Editor’s note: In this three-part report, Inman News catches up with a few of the latest developments to cross our desks. We examine a new home valuation and lead generation service, a site where sellers proactively look for buyers, and a new service among many that now offer a rich multimedia home-shopping experience. (Read Part 1 and Part 3.)
In many communities across the nation, it’s a home buyer’s market. The inventory of for-sale homes nationwide has risen about 35 percent, prices have dropped about 2 percent and sales have fallen about 14 percent in the past year, according to National Association of Realtors statistics.
Buyers are in the driver’s seat, with an abundance of for-sale homes to peruse, and it can be a waiting game for sellers.

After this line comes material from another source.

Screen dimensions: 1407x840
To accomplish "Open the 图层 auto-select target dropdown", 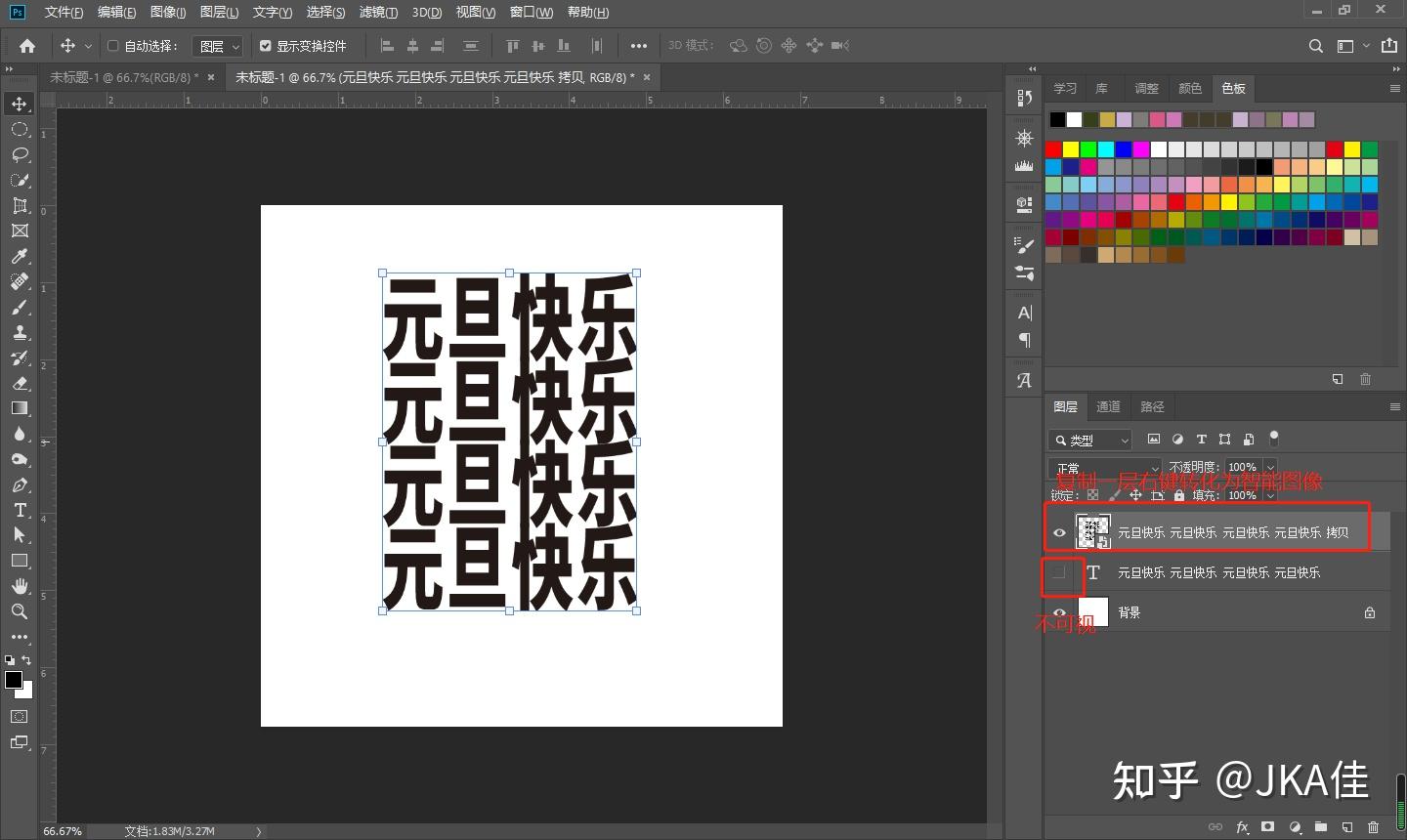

BuyerHunt.com takes a different approach to the market: Let the sellers do the searching.
The site allows prospective home buyers to create a free profile that describes the home they are seeking. That profile is stored in a searchable database, and sellers can view the profiles and submit “Virtual Fliers” via the Internet to those buyers to gauge interest in specific properties that fit their profiles. When a prospective buyer responds to a flier, the seller receives that user’s e-mail address, though the contact information for buyers remains anonymous until that point.

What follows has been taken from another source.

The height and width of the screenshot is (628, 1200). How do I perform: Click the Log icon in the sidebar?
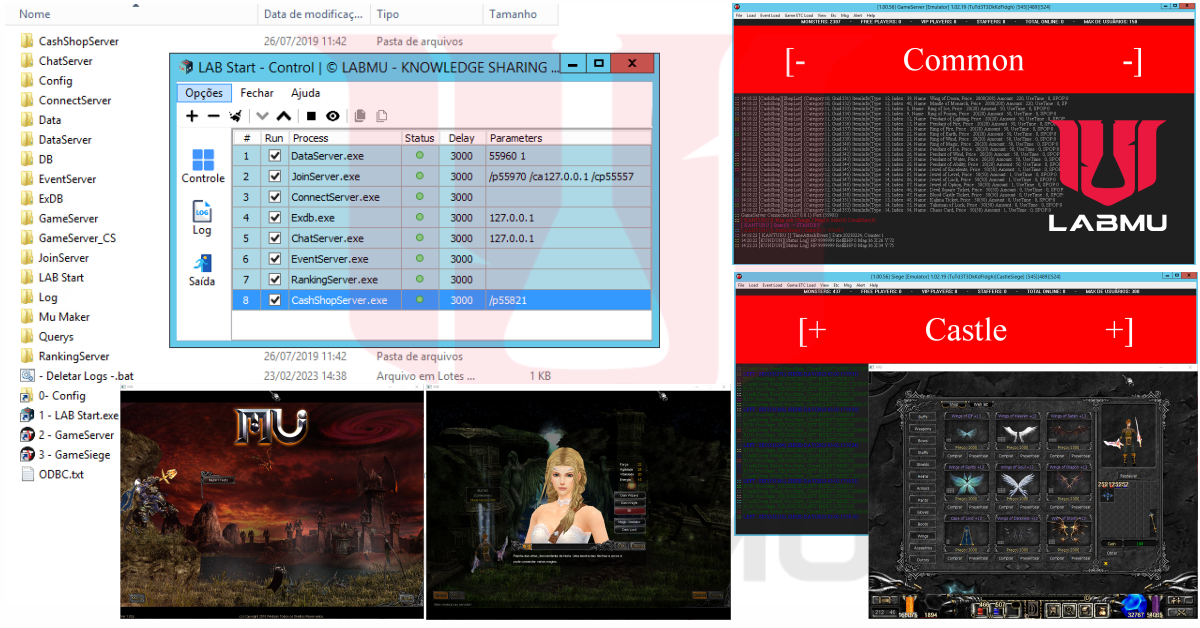point(202,213)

John “Jake” Cunningham, vice president of product management at BuyerHunt.com, said the site is like a “reverse MLS (multiple listing service) of sorts.” With standard real estate Web sites “the buyer goes to the Web site and searches for properties. There was no flip side to this. It just didn’t exist,” he said.
Cunningham is a licensed real estate professional in Arizona, though he said he is no longer working as an agent.
The site, which launched Oct. 3, is free to buyers and sellers in the beta phase, said Philip Mikal, BuyerHunt.com co-founder and vice president of technology who also works as Internet technology consultant. The site launched in Phoenix and there are plans for a gradual rollout in other markets, he said.
Prospective buyers can select a price range, ZIP code areas, property type, number of bedrooms and bathrooms, square footage, room features (such as kitchen island), property features (such as golf course, gated, waterfront, horses), lot size, year built, roof type, number of levels, and heating and cooling systems in their buyer profile, and they can also enter free-form comments.
The virtual fliers submitted by sellers include up to six pictures and a description of the property’s attributes.
Mikal said there are hundreds of profiles in the system so far, and the company has launched a marketing campaign that includes print, television, online and direct-mail ads. “Most buyers are in the Greater Phoenix area, as that is where we are targeting our initial efforts,” he said.
Agents in the area have had a “mixed to positive” reaction to the site, Mikal said. “Agents who aren’t as excited about the site have commented they don’t like any of the new ‘Real Estate 2.0’ Web sites and are afraid that we will turn out to be a discount brokerage. We don’t have any plans to take business away from agents and are trying to make BuyerHunt.com as friendly as possible for Realtors. In fact, we think we are a compliment to the existing real estate processes.”
Mikal said, “We’re trying as much as possible to engage the Realtor community in this. We don’t necessarily see BuyerHunt as a replacement for the MLS or trying to cut anyone out of the business. We think this is an augment to existing models and existing real estate transactions.”
The Web site states that buyers and sellers can create buyer profiles and virtual fliers whether or not they are working with real estate professionals, but also states, “to protect against unwanted legal problems and complications, BuyerHunt strongly encourages both buyers and sellers to consult with real estate professionals.”
Real estate agents can enter buyer and seller profiles at the site for their clients or for themselves, Mikal said, and the site asks for users to identify whether they are agents. There is potential for sellers to abuse the system by spamming prospective buyers with properties that don’t match their profile, and there are plans to develop a flagging system or automated solution to this problem, he said.
“We are exploring some different revenue models,” Mikal said, such as partnerships with brokerage companies. The site “always will be free for buyers,” he also said.